Na história de homenagens da Flip, antes apenas Gilberto Freyre sofrera tantas navalhadas, tantos empurrões e xingamentos. A começar pela escolha da palestra de abertura, proferida por um FHC deitado eternamente no berço esplêndido uspiano, elogiando as belas letras freyrianas e assim enterrando qualquer viés científico do homenageado – ah, a sutileza das tijoladas dos vetos ficcionais... Mas Freyre já é maior que a Flip, maior que FHC, é um fantasma que assombra o imaginário brasileiro para o bem e para o mal. Ele sobrevive do confronto, da dúvida, dos bolos de rolo de finas fatias, do nosso desconforto ao trafegar pelo Recife cercado por tantas edificações batizadas entre a casa-grande e a senzala, como se nada tivessem com isso. Saiu mais forte.

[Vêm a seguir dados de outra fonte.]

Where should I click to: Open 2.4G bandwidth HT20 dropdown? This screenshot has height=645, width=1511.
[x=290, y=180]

Mas Ana Cristina César, a Ana C, é outra história. Sua homenagem na Flip deste ano chegou cercada de pontiagudas desferidas contra a relevância dos seus livros, contra a espessura (!!! Meudeus!!!) dos seus livros, exalando a falta de manejo de parte da crítica, de parte da imprensa e dos anunciantes (claro, os anunciantes) com sua geração de autores anticabralinos, de versos livres, de afetos como anúncios de páginas de jornais. E política, bem política. (Digo isso, mas afirmo, e acredito, na importância de se discutir poesia, de se questionar a relevância de um autor, de uma geração, isso sempre. Mas quando o questionamento é realizado pelas vias corretas. Problematizar um autor pelo número de páginas escritas, como tem ocorrido com Ana C, é de uma imbecilidade sem tamanho). O curioso é que a crítica maior em relação à homenageada foi realizada pela própria Flip, que, talvez insegura da sua escolha, esvaziou de Ana C a mesa de abertura de uma festa que tem Ana C como tema.

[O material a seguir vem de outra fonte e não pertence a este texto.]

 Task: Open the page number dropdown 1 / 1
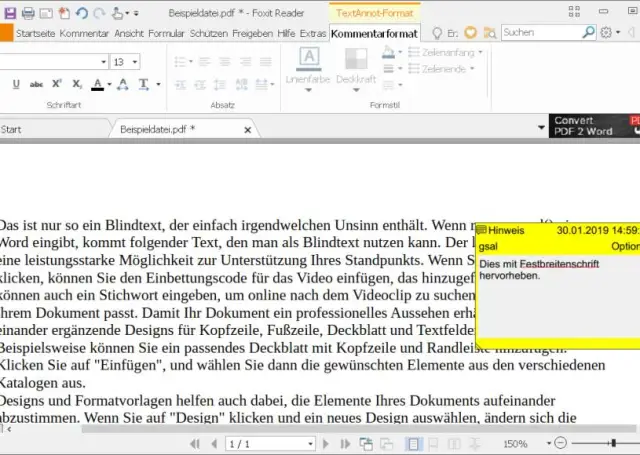[x=309, y=443]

O poeta Eucanaã Ferraz durante uma hora conversou com Armando Freitas Filho e o diretor Walter Carvalho sobre... Sim, sobre o filme que Walter Carvalho fez sobre Armando Freitas Filho, Em tecnicolor, exibido em seguida. Uma conversa de homens, e apenas homens, sobre homens. É como aquela história do Partido das Mulheres sem mulheres. Nenhuma representante do "Mondo Feminino" em cena. Na mesa de abertura, a obra de Ana C sofreu a maior paulada que um artista pode sofrer: o silenciamento, a lembrança lateral. Os quartos vazios sem ninguém para revisitá-los.

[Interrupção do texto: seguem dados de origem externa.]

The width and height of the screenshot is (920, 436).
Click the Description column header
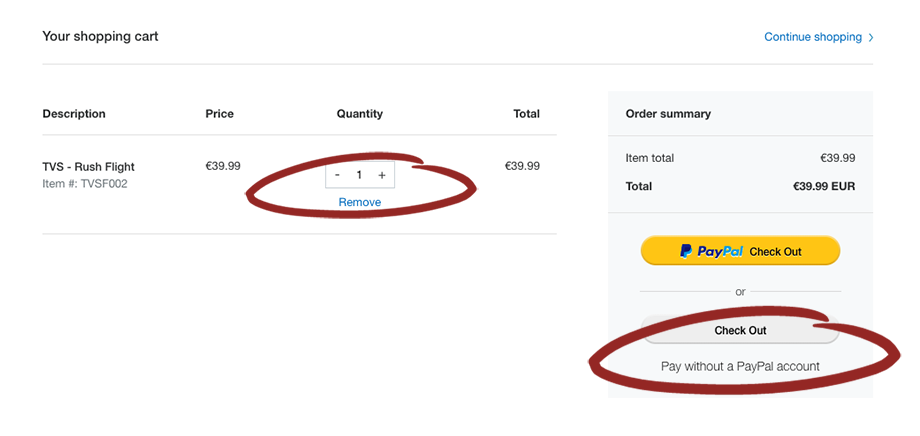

É importante que pensemos o que implica a simbologia desse (quase total) silenciamento. Vivemos um momento de discursos em colisão, necessariamente em colisão. É importante questionarmos não a relevância da Flip (o showbizz necessário da nossa literatura), mas seus silêncios, seus embranquecimentos, seus desvios históricos, sobretudo quando, como afirmou o curador Paulo Werneck, no discurso de abertura, vivemos um período de “crise”, de “descontinuidades”. E Ana C com seus navios mal ancorados, com sua biografia picotada e seus saltos fatais diante do nada, talvez seja uma ótima alegoria sobre como escrever/olhar/silenciar 2016.